== Collected data entries ==
Segment Open

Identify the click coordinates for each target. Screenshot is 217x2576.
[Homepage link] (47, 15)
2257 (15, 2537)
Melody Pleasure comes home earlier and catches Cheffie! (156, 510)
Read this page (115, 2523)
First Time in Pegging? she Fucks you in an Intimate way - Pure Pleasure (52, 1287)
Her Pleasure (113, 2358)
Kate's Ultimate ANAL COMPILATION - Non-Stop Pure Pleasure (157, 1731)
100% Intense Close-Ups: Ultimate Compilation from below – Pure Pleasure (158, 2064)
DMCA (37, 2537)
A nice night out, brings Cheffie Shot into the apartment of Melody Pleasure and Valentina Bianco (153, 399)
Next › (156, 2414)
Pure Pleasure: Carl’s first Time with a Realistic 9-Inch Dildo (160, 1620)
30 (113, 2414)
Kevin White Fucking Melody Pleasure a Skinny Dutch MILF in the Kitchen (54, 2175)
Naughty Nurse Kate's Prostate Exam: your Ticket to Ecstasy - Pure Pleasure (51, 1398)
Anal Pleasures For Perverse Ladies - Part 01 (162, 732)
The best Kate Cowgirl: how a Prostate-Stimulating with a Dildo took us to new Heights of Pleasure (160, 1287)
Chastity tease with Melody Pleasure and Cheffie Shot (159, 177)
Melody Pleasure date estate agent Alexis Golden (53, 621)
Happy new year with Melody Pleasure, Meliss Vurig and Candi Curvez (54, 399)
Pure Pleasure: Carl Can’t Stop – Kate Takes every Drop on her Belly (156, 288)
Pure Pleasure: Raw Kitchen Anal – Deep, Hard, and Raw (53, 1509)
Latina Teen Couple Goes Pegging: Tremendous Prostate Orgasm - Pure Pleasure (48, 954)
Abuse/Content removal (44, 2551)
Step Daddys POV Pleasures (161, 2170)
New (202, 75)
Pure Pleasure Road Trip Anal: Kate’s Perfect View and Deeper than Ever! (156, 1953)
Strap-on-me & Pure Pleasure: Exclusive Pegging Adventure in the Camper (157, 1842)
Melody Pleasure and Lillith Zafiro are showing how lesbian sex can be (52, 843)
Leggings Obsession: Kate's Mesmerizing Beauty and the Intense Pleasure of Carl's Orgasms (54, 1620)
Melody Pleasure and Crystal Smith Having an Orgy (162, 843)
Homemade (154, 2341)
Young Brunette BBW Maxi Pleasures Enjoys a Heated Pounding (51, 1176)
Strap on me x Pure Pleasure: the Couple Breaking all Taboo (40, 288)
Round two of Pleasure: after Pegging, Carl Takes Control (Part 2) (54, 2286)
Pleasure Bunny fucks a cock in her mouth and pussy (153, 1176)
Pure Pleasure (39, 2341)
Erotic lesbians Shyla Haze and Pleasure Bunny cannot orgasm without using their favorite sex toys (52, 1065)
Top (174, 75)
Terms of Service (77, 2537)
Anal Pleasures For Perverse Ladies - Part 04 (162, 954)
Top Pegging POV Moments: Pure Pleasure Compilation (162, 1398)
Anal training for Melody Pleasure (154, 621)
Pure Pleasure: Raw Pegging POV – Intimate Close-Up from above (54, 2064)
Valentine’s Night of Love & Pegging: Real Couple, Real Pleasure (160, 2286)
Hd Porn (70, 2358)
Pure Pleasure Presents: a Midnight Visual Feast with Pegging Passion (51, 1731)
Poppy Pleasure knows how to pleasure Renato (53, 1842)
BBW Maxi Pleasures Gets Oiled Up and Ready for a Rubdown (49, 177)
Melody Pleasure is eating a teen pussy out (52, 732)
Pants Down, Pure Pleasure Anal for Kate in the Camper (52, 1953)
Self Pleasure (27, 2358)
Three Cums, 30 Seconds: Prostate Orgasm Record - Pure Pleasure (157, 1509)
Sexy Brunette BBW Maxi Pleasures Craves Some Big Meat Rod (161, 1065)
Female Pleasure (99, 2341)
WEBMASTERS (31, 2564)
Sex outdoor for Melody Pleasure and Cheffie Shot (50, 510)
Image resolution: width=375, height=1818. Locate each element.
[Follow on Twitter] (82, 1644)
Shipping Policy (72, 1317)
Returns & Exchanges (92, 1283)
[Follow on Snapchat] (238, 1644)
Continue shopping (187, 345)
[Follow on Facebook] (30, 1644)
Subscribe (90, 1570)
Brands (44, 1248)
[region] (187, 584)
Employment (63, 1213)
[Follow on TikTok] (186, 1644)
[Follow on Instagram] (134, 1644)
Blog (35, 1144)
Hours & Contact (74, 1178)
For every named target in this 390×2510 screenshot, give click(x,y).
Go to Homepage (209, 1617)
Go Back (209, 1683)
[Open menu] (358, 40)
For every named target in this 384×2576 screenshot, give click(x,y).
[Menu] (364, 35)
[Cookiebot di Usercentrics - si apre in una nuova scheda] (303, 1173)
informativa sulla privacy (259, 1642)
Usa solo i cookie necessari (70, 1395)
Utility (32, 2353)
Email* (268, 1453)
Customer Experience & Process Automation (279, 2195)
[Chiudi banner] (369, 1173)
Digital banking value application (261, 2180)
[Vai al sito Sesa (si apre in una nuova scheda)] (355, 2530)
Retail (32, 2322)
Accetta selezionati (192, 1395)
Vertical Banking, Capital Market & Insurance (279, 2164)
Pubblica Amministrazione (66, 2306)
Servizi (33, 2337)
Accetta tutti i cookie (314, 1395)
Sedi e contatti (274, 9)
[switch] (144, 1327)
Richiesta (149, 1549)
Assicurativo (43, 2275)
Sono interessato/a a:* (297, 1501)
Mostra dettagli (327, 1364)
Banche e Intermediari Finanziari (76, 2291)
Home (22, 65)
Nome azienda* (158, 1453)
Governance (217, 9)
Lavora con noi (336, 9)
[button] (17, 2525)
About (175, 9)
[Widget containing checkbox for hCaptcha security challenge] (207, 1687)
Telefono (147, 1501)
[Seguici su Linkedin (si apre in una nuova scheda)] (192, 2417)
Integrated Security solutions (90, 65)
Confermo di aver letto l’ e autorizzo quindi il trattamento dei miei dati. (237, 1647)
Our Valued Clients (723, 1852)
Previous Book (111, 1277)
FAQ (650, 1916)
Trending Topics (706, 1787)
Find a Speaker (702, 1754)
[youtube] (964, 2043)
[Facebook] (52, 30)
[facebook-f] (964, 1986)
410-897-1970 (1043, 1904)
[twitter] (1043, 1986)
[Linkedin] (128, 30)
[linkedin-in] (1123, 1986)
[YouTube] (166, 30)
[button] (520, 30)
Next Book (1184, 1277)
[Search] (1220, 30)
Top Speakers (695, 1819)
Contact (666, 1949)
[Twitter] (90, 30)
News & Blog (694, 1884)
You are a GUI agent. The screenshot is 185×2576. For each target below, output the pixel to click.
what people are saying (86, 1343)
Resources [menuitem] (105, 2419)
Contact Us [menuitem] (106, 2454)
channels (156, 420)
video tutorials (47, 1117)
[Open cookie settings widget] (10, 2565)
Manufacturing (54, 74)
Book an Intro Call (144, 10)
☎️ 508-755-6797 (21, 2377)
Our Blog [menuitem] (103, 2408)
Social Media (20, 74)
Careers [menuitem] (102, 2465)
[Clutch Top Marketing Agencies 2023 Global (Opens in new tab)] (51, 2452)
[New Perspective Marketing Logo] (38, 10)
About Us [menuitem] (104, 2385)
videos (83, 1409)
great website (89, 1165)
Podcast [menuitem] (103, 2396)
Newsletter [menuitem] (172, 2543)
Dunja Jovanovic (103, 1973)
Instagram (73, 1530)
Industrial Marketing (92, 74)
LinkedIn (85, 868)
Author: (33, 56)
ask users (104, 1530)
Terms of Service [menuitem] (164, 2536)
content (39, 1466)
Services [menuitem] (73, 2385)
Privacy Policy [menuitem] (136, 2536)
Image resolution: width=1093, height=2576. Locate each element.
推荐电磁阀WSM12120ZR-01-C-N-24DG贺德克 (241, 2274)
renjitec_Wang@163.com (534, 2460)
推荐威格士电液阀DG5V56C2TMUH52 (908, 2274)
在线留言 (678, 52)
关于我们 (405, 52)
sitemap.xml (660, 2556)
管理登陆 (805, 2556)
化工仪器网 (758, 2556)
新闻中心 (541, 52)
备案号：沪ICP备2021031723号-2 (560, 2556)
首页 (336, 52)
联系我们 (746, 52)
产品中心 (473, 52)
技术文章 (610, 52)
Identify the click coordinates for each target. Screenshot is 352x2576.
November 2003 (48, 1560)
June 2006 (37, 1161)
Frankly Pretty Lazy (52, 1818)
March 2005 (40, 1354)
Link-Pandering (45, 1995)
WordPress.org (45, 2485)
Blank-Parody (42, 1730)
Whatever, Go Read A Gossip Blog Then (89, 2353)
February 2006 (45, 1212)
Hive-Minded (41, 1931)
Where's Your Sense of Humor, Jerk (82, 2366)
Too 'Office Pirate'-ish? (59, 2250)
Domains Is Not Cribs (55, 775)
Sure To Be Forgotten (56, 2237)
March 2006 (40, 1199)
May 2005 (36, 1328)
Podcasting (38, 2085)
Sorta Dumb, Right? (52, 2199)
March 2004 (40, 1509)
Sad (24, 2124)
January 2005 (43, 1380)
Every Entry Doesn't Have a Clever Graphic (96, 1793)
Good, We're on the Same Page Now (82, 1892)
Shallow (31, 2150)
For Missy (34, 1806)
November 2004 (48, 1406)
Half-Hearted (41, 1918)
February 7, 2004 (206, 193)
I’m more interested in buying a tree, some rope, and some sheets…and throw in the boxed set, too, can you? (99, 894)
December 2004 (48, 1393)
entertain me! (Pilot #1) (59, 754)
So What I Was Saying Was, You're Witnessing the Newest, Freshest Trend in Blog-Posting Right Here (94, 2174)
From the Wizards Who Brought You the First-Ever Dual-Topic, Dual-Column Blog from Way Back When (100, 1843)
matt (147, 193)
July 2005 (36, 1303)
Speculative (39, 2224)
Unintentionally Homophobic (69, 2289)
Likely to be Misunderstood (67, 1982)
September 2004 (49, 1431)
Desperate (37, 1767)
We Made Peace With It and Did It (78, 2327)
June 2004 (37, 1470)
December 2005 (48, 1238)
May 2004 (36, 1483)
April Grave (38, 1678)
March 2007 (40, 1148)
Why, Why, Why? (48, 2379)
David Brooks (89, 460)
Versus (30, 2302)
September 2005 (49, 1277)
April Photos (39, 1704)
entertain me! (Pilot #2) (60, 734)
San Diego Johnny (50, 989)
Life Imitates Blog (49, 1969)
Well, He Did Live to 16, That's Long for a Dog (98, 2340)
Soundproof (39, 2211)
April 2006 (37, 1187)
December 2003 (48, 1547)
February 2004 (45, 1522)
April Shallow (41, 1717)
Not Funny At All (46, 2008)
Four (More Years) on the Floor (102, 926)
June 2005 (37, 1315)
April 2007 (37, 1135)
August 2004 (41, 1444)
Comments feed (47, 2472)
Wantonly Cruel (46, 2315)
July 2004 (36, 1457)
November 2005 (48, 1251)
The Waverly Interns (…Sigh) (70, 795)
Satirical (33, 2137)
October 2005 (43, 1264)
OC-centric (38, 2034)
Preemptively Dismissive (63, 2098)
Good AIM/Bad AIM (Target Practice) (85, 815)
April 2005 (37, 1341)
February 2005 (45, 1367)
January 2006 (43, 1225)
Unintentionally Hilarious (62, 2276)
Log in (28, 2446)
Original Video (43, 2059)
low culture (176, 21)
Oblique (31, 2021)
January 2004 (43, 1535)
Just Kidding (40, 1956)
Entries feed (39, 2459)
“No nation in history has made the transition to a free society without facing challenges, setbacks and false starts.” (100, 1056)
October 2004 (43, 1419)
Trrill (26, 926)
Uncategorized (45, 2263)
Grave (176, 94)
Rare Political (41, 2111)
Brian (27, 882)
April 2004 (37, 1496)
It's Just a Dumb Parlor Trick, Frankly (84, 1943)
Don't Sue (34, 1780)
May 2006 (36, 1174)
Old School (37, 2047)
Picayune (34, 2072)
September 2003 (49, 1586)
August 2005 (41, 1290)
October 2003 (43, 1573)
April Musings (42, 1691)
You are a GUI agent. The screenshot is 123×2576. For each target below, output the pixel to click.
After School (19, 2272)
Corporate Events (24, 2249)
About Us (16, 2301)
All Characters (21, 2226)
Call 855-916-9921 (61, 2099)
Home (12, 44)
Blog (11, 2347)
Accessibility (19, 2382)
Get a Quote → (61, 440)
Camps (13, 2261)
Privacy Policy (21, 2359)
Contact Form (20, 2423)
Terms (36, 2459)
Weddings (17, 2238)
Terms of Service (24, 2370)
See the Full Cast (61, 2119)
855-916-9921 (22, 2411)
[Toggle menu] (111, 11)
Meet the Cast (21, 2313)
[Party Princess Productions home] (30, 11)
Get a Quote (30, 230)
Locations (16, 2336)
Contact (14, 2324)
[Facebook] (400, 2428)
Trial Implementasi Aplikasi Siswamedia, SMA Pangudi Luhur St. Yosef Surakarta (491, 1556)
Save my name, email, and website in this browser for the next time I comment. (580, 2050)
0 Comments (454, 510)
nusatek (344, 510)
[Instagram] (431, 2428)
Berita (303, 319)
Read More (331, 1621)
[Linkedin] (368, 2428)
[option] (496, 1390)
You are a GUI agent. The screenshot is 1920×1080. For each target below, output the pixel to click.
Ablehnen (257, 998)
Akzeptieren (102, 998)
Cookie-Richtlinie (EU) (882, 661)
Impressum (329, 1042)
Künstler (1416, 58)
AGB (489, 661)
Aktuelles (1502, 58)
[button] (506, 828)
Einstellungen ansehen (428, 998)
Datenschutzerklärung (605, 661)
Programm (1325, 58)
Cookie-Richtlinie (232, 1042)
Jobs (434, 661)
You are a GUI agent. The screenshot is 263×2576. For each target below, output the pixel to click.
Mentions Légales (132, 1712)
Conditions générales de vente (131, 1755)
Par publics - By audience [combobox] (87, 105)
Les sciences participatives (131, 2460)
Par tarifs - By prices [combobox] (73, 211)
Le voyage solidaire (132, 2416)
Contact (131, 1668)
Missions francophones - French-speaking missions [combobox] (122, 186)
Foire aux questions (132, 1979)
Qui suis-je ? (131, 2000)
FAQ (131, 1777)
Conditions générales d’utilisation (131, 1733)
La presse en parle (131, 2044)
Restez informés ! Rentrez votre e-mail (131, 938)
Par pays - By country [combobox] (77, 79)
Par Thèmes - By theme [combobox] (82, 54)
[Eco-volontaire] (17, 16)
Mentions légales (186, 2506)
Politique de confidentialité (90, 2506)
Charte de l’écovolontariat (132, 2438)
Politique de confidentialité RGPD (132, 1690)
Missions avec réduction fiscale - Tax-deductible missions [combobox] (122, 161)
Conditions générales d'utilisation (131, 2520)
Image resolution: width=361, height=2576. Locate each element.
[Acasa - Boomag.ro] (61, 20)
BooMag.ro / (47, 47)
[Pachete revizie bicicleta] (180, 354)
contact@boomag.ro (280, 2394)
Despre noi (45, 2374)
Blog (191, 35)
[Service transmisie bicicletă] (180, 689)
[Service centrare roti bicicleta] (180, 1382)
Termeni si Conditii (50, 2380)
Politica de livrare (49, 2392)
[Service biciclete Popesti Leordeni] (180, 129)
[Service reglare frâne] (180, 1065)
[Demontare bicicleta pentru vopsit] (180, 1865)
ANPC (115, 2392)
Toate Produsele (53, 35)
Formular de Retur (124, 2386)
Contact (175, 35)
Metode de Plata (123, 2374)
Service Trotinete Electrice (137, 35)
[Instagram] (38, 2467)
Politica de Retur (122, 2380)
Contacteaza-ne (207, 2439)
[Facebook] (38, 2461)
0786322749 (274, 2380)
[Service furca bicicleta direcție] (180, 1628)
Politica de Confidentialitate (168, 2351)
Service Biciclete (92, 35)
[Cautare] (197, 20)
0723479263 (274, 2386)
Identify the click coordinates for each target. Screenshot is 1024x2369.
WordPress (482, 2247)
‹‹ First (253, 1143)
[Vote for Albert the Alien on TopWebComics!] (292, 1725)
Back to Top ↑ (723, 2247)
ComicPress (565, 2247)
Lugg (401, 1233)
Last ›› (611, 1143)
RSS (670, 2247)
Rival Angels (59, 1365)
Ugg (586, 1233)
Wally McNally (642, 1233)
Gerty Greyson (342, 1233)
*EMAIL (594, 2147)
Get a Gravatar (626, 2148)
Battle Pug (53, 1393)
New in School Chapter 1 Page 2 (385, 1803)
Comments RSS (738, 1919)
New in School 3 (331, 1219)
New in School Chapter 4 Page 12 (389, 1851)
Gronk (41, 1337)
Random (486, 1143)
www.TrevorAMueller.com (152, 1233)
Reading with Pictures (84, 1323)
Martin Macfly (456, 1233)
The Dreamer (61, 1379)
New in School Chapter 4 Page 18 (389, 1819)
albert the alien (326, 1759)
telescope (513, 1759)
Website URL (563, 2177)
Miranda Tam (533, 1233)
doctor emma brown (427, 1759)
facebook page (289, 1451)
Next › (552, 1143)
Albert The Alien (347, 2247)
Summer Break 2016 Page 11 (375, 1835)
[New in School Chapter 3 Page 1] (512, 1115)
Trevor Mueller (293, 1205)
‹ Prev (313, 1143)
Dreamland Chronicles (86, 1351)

Segment Closed

== Exercise goal ==
Look back at the entries above and repeat, unchanged, every line from the line holding "Mentions légales (186, 2506)" through the line holding "Missions avec réduction".

== Answer box ==
Mentions légales (186, 2506)
Politique de confidentialité (90, 2506)
Charte de l’écovolontariat (132, 2438)
Politique de confidentialité RGPD (132, 1690)
Missions avec réduction fiscale - Tax-deductible missions [combobox] (122, 161)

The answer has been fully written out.